Guardini osserva i primi sviluppi di quella esplosione tecnologica che, dai suoi giorni, è andata crescendo in modo esponenziale. E, per quanto non possa prevedere le forme estreme del suo incremento, come oggi le conosciamo, ha compreso a fondo, fin d’ allora, la natura ineluttabile del processo in corso. Avverte la dissonanza ed, anzi, la violenza, già allora percepibile, dell’impatto della tecnica sull’ambiente circostante, sulla bellezza della natura e sull’armonia che la mano dell’uomo, plasmando il territorio, vi ha aggiunto.

Sorge spontanea la domanda se si debba limitare la pervasività della tecnica, ma Guardini giunge, infine, a tutt’altra risposta. Propone che sia l’uomo a crescere, che raggiunga una consapevolezza di sé e quel più alto livello di spiritualità che gli consentano di governare – questo il compito che assegna al futuro dei suoi anni, al tempo dei nostri giorni – la “potenza” della tecnica. E’ possibile incamminarci verso un “umanesimo scientifico”? E’ possibile che la scienza, anziche’ produrre un fatale disincanto ed approdare ad una desacralizzazione del mondo, “riducendolo” ad una sequenza arida di cause e necessari, scontati effetti, esalti, invece, l’ insondabile ricchezza dell’ “umano”?

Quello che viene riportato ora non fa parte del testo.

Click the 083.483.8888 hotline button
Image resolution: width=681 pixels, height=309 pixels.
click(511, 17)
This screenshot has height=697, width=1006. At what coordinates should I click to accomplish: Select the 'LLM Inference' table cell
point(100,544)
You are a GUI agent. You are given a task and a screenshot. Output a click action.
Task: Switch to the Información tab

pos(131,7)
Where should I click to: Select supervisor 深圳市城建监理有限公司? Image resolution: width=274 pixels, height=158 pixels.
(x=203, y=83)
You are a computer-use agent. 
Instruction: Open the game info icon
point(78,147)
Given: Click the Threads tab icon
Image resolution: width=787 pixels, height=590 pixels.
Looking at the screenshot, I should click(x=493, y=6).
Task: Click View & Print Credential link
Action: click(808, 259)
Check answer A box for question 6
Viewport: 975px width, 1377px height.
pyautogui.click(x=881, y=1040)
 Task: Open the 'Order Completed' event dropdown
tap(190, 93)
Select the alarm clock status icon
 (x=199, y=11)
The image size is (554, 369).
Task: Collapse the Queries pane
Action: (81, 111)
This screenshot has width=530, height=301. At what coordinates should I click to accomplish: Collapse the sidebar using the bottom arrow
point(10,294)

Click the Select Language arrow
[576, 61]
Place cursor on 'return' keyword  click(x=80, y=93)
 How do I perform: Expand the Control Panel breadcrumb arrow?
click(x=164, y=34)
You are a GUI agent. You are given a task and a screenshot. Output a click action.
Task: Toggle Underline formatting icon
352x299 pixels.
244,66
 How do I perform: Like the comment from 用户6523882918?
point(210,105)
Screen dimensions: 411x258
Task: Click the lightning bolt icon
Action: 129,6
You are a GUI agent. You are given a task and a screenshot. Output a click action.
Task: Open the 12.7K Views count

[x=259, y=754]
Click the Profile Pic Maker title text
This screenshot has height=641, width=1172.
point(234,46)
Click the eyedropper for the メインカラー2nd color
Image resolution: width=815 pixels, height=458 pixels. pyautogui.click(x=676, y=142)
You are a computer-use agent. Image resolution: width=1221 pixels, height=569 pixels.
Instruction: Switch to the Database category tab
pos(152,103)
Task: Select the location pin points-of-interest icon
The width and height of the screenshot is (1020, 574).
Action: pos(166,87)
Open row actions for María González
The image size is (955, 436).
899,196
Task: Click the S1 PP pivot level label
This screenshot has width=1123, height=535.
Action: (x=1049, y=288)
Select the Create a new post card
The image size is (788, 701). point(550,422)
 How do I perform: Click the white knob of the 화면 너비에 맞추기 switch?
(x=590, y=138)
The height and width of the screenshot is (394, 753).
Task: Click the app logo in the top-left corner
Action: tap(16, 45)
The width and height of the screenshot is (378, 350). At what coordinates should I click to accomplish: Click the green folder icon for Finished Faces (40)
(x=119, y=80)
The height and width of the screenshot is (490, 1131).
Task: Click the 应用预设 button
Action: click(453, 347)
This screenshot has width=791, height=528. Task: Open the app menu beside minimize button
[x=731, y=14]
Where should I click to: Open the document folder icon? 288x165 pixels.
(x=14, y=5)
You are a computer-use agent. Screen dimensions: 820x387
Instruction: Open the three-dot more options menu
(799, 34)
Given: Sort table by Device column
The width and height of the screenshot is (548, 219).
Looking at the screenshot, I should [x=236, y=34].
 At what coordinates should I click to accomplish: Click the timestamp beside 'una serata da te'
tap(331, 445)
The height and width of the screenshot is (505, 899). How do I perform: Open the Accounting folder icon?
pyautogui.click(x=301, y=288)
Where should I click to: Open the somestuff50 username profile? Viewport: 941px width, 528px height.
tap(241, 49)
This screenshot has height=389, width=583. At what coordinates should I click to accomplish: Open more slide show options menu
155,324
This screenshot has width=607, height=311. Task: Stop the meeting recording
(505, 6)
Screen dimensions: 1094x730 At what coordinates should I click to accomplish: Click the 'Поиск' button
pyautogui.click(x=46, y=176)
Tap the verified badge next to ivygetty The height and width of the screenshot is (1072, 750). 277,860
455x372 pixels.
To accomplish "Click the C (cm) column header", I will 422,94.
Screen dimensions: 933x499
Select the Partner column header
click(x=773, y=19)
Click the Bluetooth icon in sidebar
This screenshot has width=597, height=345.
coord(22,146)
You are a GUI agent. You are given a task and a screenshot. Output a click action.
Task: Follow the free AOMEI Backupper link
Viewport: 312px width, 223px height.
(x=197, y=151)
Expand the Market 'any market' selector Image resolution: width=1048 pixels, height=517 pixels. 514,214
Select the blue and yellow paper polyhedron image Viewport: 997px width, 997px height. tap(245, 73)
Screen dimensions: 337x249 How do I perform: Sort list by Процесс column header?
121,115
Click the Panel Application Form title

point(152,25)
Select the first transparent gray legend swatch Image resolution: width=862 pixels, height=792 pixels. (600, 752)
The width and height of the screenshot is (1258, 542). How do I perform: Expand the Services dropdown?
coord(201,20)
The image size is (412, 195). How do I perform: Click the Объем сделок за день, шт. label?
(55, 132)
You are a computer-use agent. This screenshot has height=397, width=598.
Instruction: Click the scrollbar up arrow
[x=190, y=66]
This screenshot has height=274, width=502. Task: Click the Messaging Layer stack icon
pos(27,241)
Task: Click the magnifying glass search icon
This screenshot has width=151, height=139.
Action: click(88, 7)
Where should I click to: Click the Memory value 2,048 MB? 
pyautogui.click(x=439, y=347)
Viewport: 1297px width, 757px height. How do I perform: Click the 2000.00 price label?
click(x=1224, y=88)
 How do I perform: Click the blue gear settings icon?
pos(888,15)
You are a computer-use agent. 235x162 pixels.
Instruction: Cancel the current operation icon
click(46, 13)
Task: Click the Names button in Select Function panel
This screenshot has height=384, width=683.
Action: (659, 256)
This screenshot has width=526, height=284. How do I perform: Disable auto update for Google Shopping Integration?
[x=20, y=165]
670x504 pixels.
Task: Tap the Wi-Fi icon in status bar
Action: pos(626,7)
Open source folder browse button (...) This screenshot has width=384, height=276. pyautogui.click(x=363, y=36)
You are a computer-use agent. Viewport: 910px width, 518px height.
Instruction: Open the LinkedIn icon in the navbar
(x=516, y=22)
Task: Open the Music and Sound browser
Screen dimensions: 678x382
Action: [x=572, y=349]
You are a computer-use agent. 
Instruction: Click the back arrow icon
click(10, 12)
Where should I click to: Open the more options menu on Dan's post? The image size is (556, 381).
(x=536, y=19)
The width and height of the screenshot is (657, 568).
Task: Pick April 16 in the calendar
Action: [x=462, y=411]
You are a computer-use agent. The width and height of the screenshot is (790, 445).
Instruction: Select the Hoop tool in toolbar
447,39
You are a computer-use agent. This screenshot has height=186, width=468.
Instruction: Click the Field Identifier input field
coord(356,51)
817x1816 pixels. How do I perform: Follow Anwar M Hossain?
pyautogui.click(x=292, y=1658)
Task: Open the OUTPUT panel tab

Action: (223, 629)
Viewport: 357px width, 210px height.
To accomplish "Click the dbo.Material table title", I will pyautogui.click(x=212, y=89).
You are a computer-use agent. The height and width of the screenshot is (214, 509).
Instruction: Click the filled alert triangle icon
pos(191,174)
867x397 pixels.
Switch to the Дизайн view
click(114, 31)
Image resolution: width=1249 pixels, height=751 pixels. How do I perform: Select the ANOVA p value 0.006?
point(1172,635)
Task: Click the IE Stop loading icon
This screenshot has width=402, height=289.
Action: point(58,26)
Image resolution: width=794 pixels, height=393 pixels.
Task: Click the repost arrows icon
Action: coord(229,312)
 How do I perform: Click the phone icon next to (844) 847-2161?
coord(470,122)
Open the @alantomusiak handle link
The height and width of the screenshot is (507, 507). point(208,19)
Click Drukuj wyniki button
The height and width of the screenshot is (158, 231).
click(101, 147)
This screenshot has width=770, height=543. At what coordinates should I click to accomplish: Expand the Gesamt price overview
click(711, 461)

In fondo, nella visione di Romano Guardini – ispiratore dei ragazzi della “Rosa Bianca” e, nel contempo, maestro di Joseph Ratzinger – la tecnica possiamo considerarla una sfida – provvidenziale – che chiama l’uomo ad andare “oltre”, a compiere la sua verità, nel segno di quella vocazione alla trascendenza che rappresenta un tratto originario ed irrinunciabile della sua stessa essenza. Dimensione oggi largamente abbandonata, cosicché il suo smarrimento costituisce, spesso, la ragione ultima dei disagi e delle mille insufficienze che lamentiamo. Non bastano gli algoritmi.

Per accostare il mondo, per ascoltarne il respiro, per corrispondere alla sua straordinaria ricchezza è necessaria l’empatia, la consonanza sintonica ed affettiva, la reciprocità di rapporto tra le ragioni del cuore e le ragioni della mente. E tutto questo ha molto a che vedere, lo sappia o meno, lo si riconosca o meno, anche con la politica.